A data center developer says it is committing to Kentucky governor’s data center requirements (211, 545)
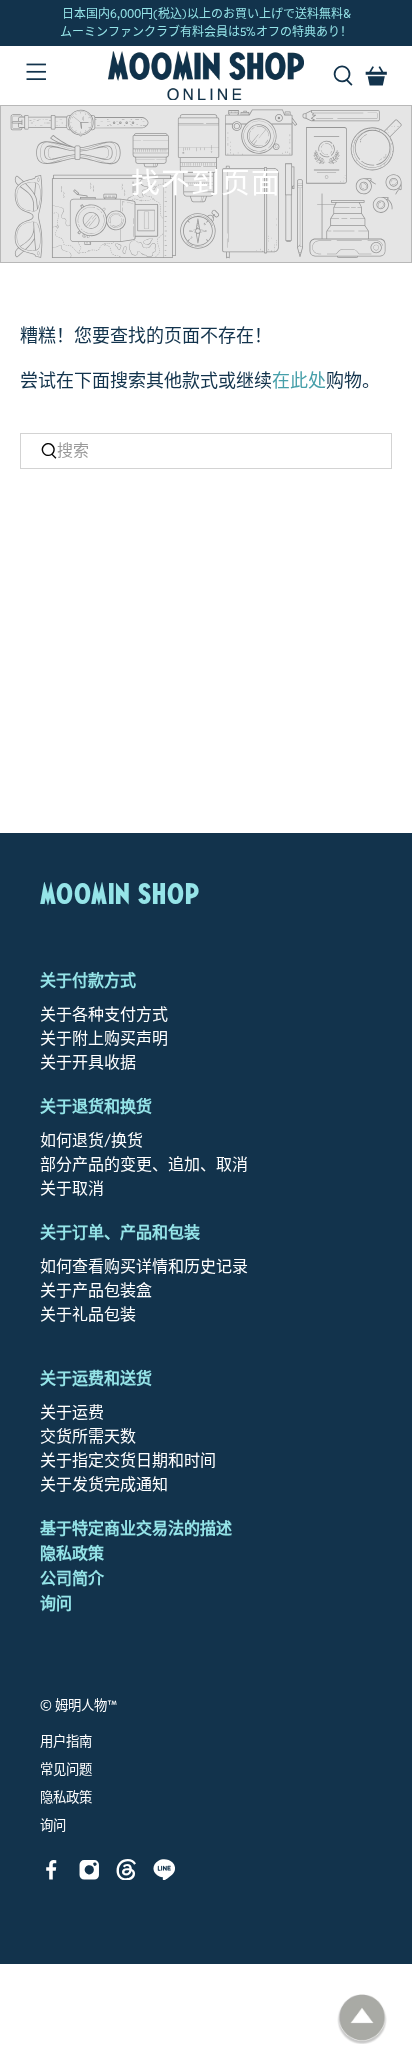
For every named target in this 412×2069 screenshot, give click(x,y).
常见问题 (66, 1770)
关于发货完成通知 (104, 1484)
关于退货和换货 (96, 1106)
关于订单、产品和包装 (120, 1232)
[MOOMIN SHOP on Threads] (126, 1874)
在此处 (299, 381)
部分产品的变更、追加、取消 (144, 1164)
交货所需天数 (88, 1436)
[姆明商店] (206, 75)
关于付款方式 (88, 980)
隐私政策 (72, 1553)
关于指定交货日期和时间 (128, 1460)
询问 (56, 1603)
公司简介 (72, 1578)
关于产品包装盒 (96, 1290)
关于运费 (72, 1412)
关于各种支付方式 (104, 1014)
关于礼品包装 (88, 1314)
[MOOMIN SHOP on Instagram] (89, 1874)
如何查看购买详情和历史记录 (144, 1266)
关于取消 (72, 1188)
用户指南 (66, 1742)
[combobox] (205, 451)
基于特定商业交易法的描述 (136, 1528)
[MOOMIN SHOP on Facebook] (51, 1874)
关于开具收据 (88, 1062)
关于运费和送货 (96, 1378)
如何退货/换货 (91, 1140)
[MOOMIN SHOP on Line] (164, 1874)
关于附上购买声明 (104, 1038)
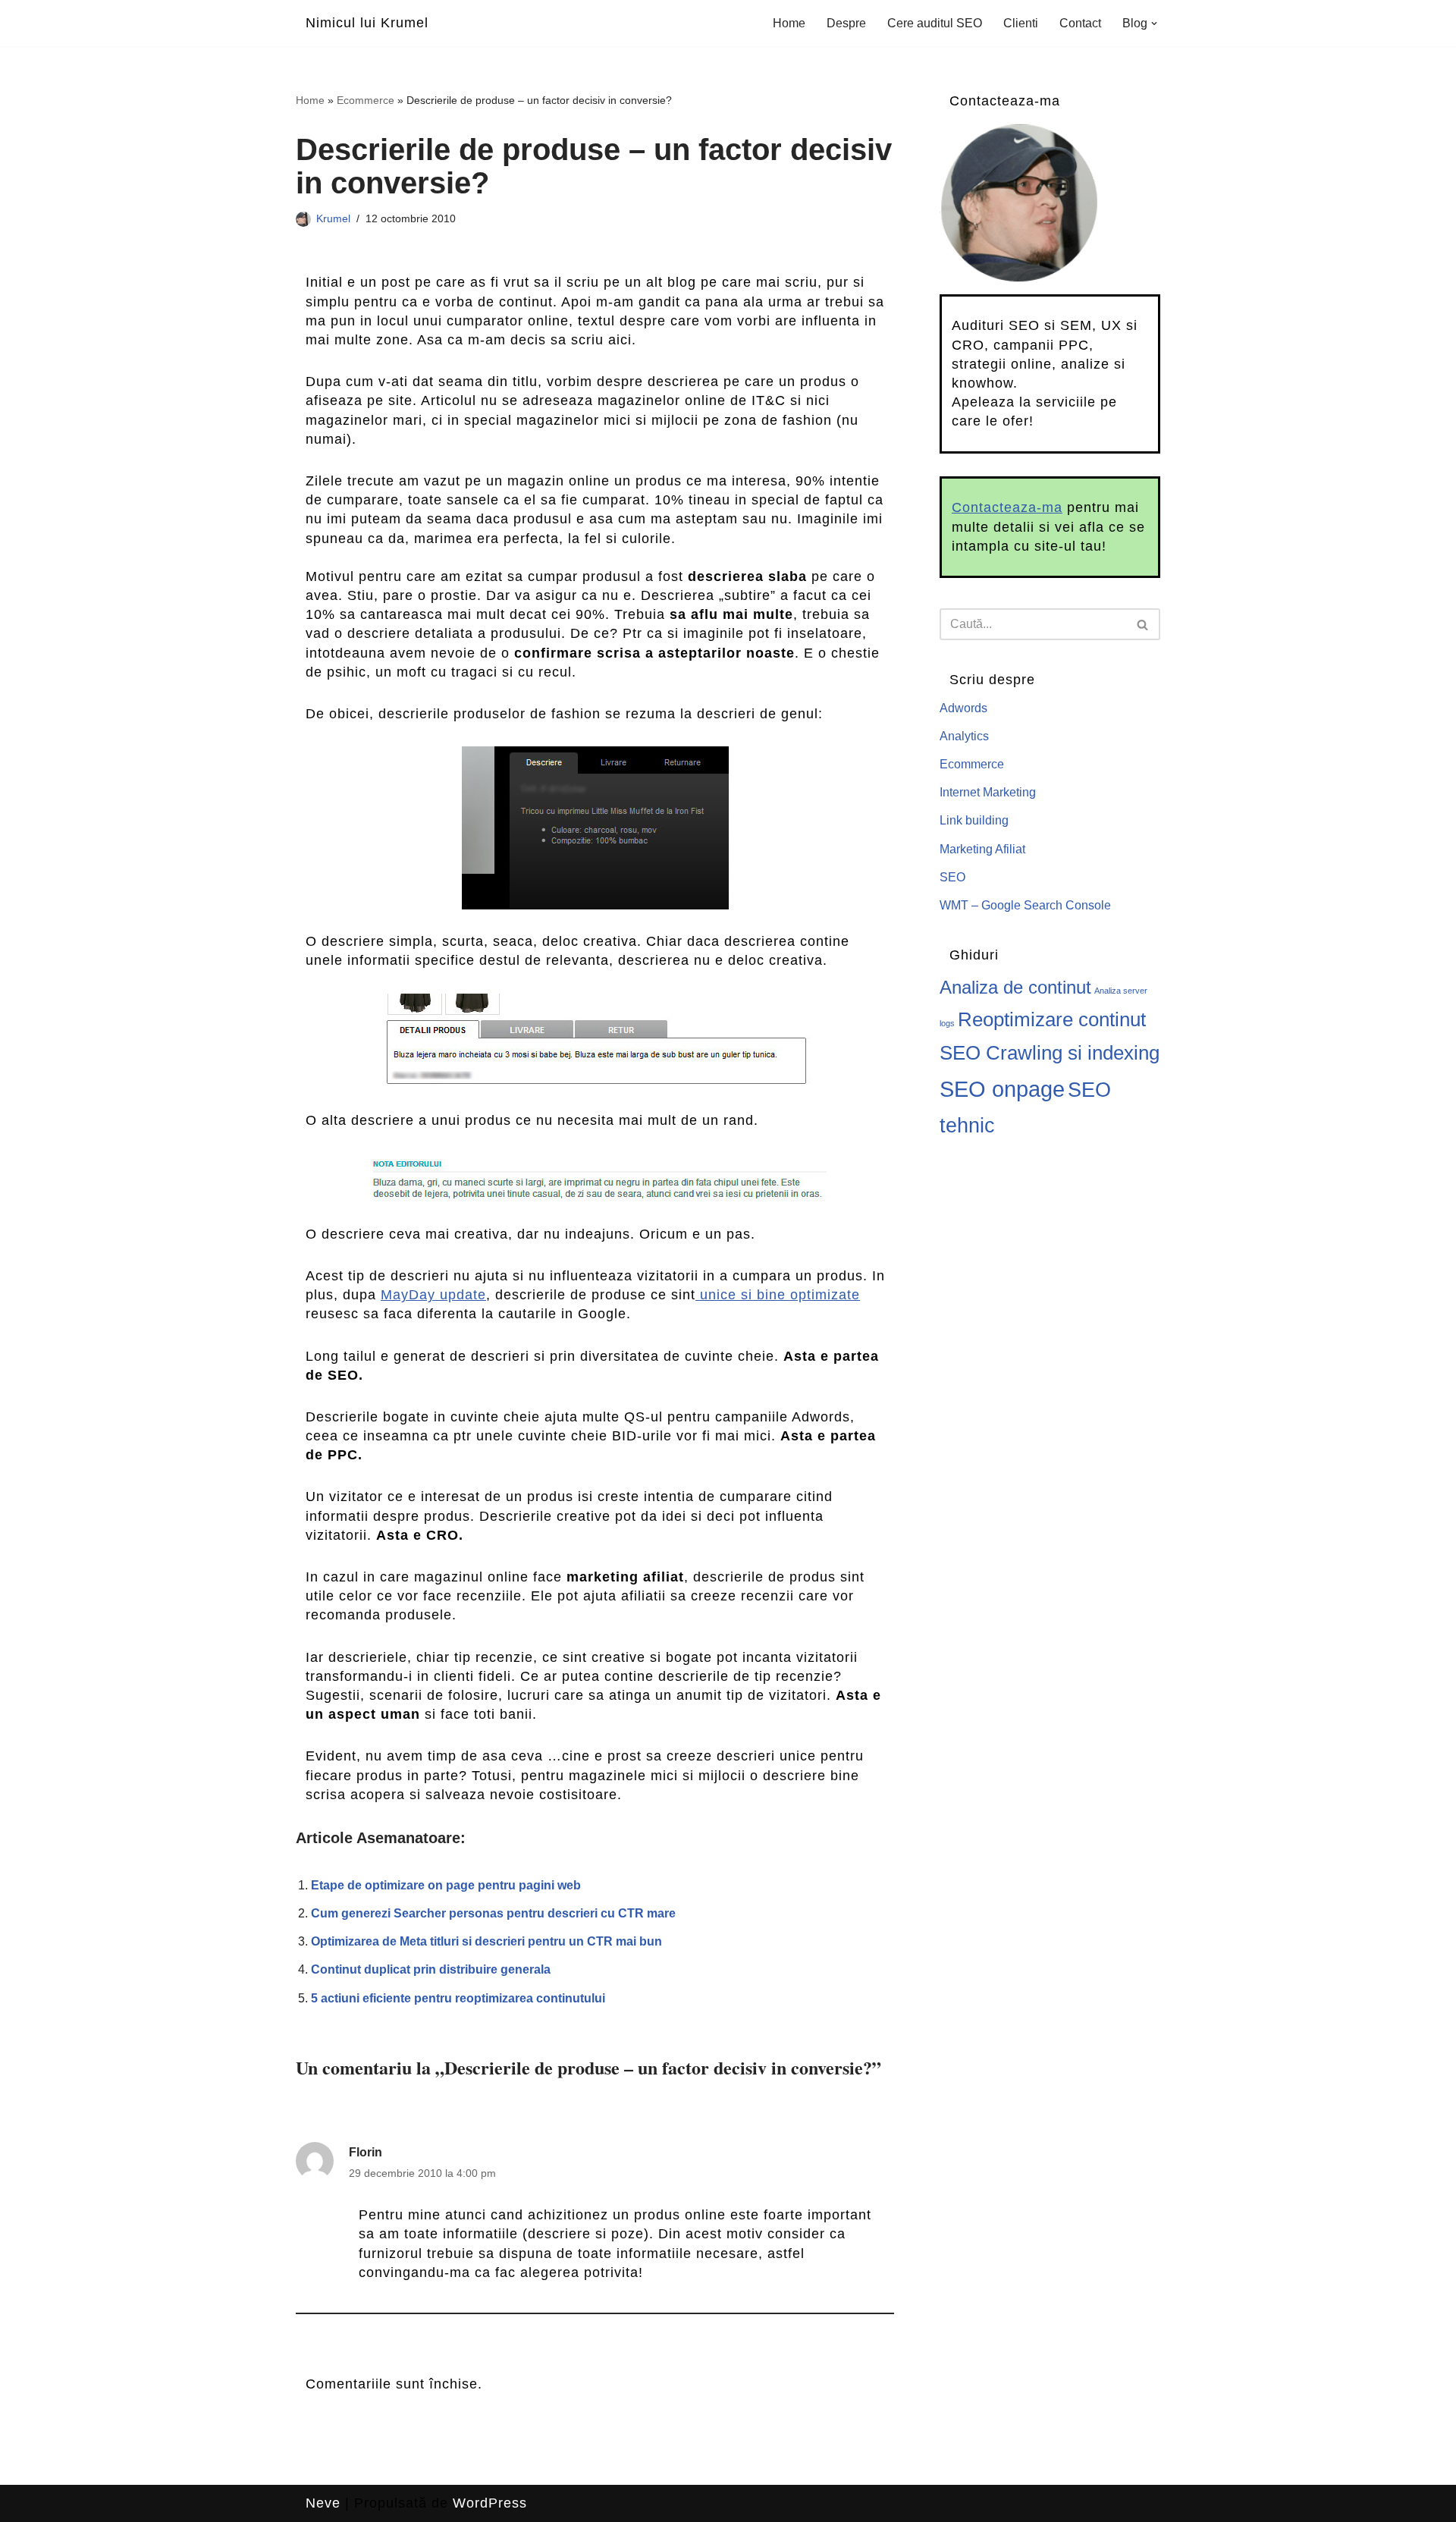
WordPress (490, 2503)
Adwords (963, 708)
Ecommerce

TRY IT - From the first line to the last, return the records exactly and leave the pictures behind.

SOLUTION TO THE EXERCISE -
A data center developer says it is committing to Kentucky governor’s data center requirements (211, 545)
For every named target in this 412×2069 screenshot, give click(x,y).
常见问题 (66, 1770)
关于发货完成通知 (104, 1484)
关于退货和换货 (96, 1106)
关于订单、产品和包装 (120, 1232)
[MOOMIN SHOP on Threads] (126, 1874)
在此处 (299, 381)
部分产品的变更、追加、取消 (144, 1164)
交货所需天数 (88, 1436)
[姆明商店] (206, 75)
关于付款方式 (88, 980)
隐私政策 (72, 1553)
关于指定交货日期和时间 (128, 1460)
询问 (56, 1603)
公司简介 (72, 1578)
关于产品包装盒 (96, 1290)
关于运费 (72, 1412)
关于各种支付方式 (104, 1014)
关于礼品包装 (88, 1314)
[MOOMIN SHOP on Instagram] (89, 1874)
如何查看购买详情和历史记录 (144, 1266)
关于取消 (72, 1188)
用户指南 (66, 1742)
[combobox] (205, 451)
基于特定商业交易法的描述 (136, 1528)
[MOOMIN SHOP on Facebook] (51, 1874)
关于开具收据 (88, 1062)
关于运费和送货 (96, 1378)
如何退货/换货 (91, 1140)
[MOOMIN SHOP on Line] (164, 1874)
关于附上购买声明 (104, 1038)
WordPress (490, 2503)
Adwords (963, 708)
Ecommerce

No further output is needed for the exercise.